Lung Function Testing

The job of the lungs is to deliver oxygen to the body and to take the carbon dioxide, which is a product of normal metabolism, away from the body – this is termed lung function. Lung function testing does exactly what the term says – it evaluates how well the lung functions in delivering air to and from the lungs. In overt heaves, it is easy to demonstrate abnormal lung function with standard methods. In IAD, abnormalities in lung function are often so subtle that it is necessary to challenge the airways in order to detect any abnormalities. Although many people diagnose IAD with bronchoalveolar lavage cytology alone, lung function testing is the only way to know how affected the horse’s lungs are currently, and the only way to know how effective treatment has been in positively affecting your horse’s ability to get air in and out of the lungs.
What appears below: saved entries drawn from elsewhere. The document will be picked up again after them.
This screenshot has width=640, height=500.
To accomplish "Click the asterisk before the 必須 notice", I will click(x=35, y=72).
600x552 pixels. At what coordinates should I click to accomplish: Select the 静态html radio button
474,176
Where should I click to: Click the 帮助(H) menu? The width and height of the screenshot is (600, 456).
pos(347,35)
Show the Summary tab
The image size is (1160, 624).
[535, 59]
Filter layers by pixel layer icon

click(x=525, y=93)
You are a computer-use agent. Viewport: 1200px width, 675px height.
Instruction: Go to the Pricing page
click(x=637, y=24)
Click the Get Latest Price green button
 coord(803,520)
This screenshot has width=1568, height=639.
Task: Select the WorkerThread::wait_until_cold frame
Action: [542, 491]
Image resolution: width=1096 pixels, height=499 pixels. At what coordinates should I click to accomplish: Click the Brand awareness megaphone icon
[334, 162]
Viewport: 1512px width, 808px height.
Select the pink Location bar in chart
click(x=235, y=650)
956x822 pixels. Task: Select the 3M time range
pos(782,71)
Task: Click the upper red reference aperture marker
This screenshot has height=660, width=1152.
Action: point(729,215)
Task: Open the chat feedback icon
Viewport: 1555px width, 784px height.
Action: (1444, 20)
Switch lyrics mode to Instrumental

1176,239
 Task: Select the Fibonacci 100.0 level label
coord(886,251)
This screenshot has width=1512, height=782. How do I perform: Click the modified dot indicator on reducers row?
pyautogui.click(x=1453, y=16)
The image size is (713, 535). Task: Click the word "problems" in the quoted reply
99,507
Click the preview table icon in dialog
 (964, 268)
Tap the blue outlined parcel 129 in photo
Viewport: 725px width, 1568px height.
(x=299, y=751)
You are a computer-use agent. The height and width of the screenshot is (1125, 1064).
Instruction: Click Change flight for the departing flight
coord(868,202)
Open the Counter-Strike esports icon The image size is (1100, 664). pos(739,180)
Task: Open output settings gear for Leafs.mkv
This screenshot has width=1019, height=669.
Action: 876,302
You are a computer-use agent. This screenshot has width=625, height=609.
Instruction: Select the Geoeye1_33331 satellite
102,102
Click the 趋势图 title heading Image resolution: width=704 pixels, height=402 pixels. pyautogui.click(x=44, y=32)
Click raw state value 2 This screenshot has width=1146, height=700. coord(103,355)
Analysis of lung function usually requires that we take measurements of flow and pressure in the lung. The classic way of doing this is with a pneumotach (device for measuring flow as it comes out the nose) and an esophageal balloon. This technique isn’t very well suited to clinical work, which is why most owners or trainers have never heard of it. At the Lung Function Laboratory at Cummings School, we have two different methods of non-invasive lung function testing: Forced Oscillatory Mechanics, or FOM, and Open Plethysmography, created by Dr. Andy Hoffman, usually referred to as Open Pleth. Both techniques allow us to effectively measure lung function in the athletic horse. With FOM, the technique used most commonly in the hospital, we push pulses of compressed room air into the horse’s lungs and then look to see what happens to that air as it comes back to our sensors – a pneumotach (airflow measuring device) and pressure transducers.

If the horse’s airways are constricted or full of mucus, the pulses of air that bounce back to us are smaller and out of synch with the pulses that went in. We use that information to get a measurement of respiratory resistance, known as RRS, which in turn gives us a number that we can use to say whether the horse’s respiratory system has difficulty in moving air. Open Pleth also gives us an idea of what the respiratory system resistance is, but it does it in a slightly different way. With Open Pleth, we still measure airflow at the nose with a pneumotach, but we also record a theoretical airflow at the chest. To do this, we place elastic bands that are capable of transmitting a signal around the horse’s chest and abdomen, and we translate the expansion and contraction of those bands as the horse breathes in and out into volume changes, and then into flow. We then compare the true flow at the nose to the calculated flow from the bands – the delta flow, or the difference between the two, is a surrogate for respiratory resistance.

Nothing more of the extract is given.